Metropolitan Museum of Art

     Léopold Louis Philippe Marie Victor might seem an odd person to feature on the first day of Black History Month. He was white, spoke French and lived in Belgium. In fact, he was its ruler, King Leopold II.
     And while Black History Month has always been, quite clearly, American Black History Month, history is by nature expansive. Any honest inquiry should lead you down new and unexpected pathways. History is not restrictive, though you wouldn’t know it in Florida.
     I learned all about King Leopold in a shocking 1999 book called “King Leopold’s Ghost: A Story of Greed, Terror and Heroism in Colonial Africa” by Adam Hochschild.
     The little Americans know about Congo 125 years ago comes from lit classes teaching Joseph Conrad’s novella “Heart of Darkness,” whose claustrophobic horrors turn out to be nearly straight reportage.
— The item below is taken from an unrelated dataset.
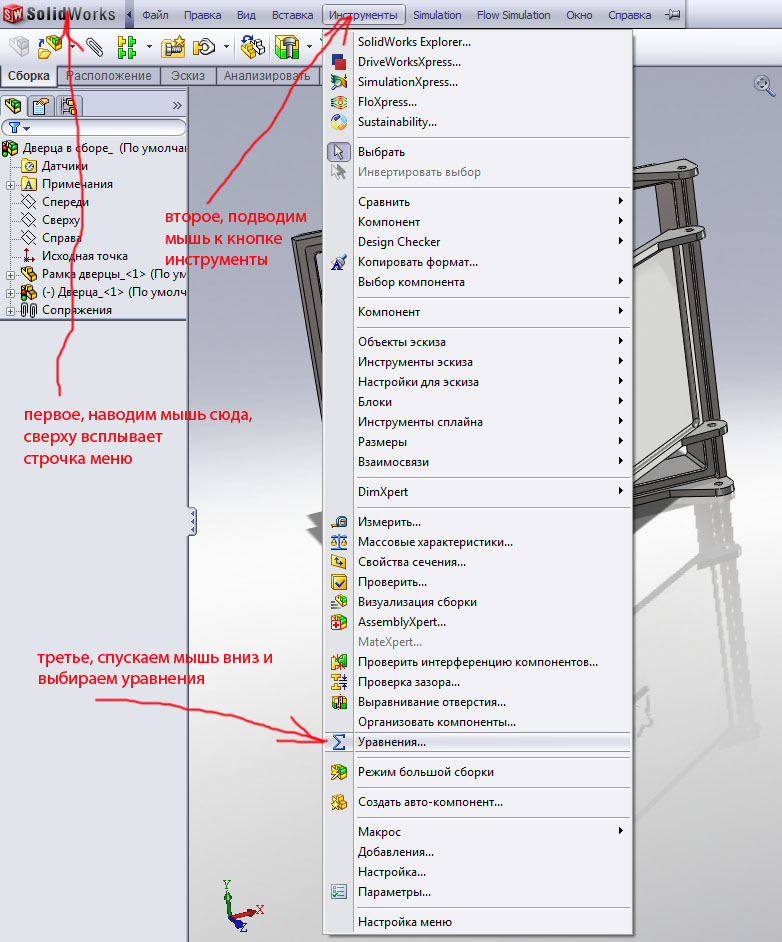The width and height of the screenshot is (782, 942).
Task: Open the filter dropdown in feature tree
Action: (x=20, y=128)
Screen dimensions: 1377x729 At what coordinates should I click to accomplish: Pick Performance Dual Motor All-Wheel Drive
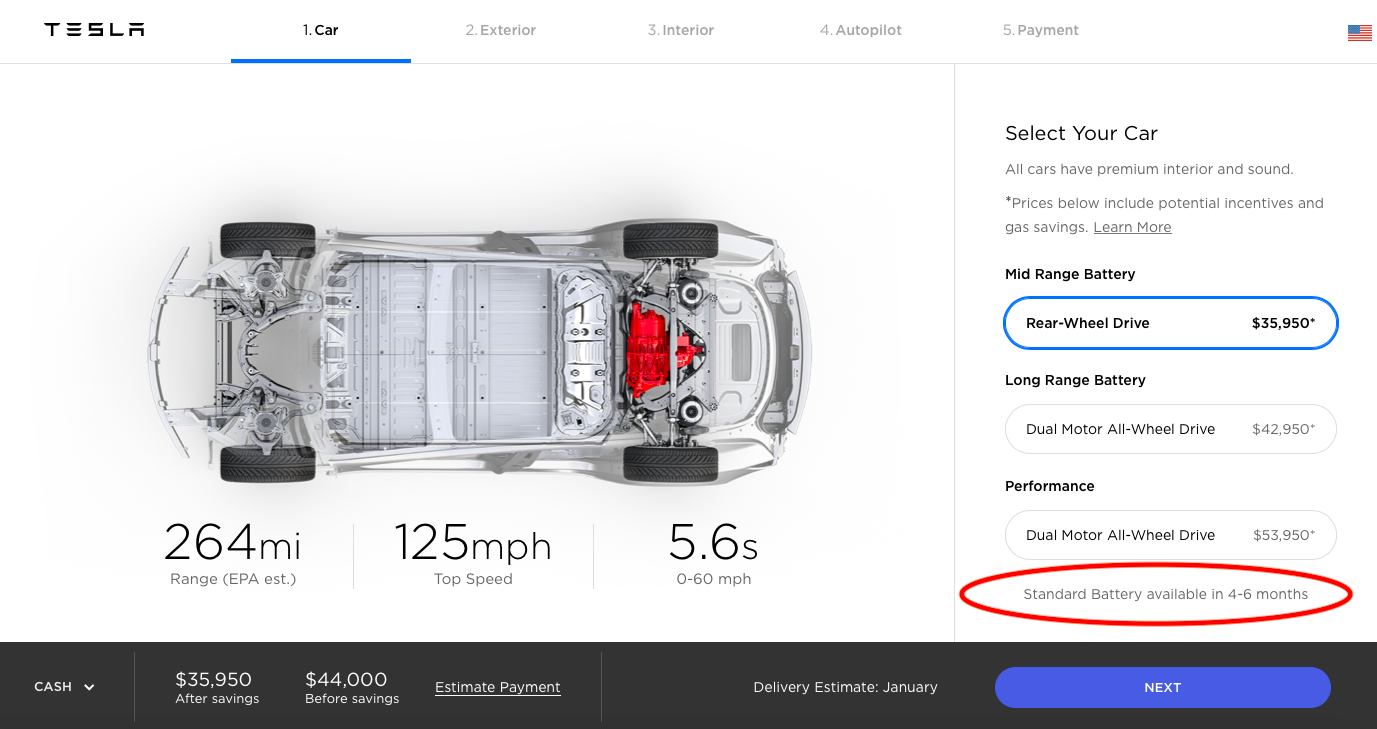click(x=1170, y=535)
During the 23 years from 1885 to 1908 that Congo was the personal fiefdom of King Leopold — it belonged to the king, not to Belgium — an estimated 10 million Africans died, worked to death harvesting rubber, or slaughtered for resisting being enslaved, or from starvation after their villages were burned.
     What does any of this have to do with Chicagoans in 2023? A lot, actually. As jarring as the atrocities are — piles of amputated hands of Congolese who failed to gather their rubber quota, smoked over fires, so they can survive long journeys in the hot climate to collect a bounty — even more jarring, because it is so familiar, is the smokescreen of lies that Leopold sends billowing in all directions. At every step Africans are enslaved, their villages burned, their wives and children held hostage until they produce more rubber in order to acquaint them with Christian duty and the majesty of Western culture.
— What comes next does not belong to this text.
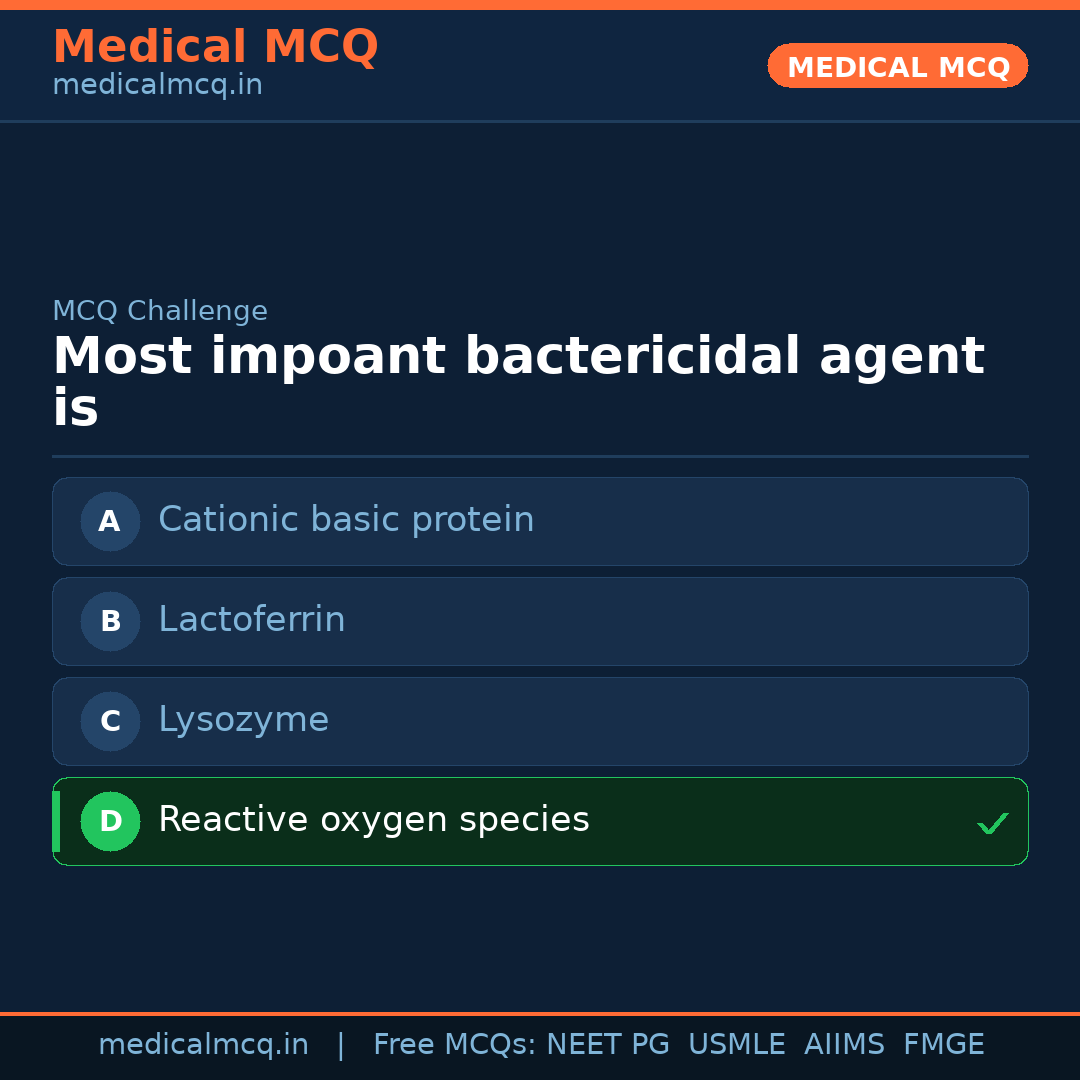Viewport: 1080px width, 1080px height.
Task: Click the letter A option circle
Action: tap(110, 521)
     If we simply must have an American hero in Black History Month debut, there’s a good one with the marvelous name George Washington Williams, “the first great dissenter.” He served in the U.S. Colored Troops of the Union Army, fought and was wounded during the Civil War, then lived an adventurous life that saw him a soldier in Mexico, a minister in Boston, a guest of President Benjamin Harrison and finally a visitor at royal court in Belgium.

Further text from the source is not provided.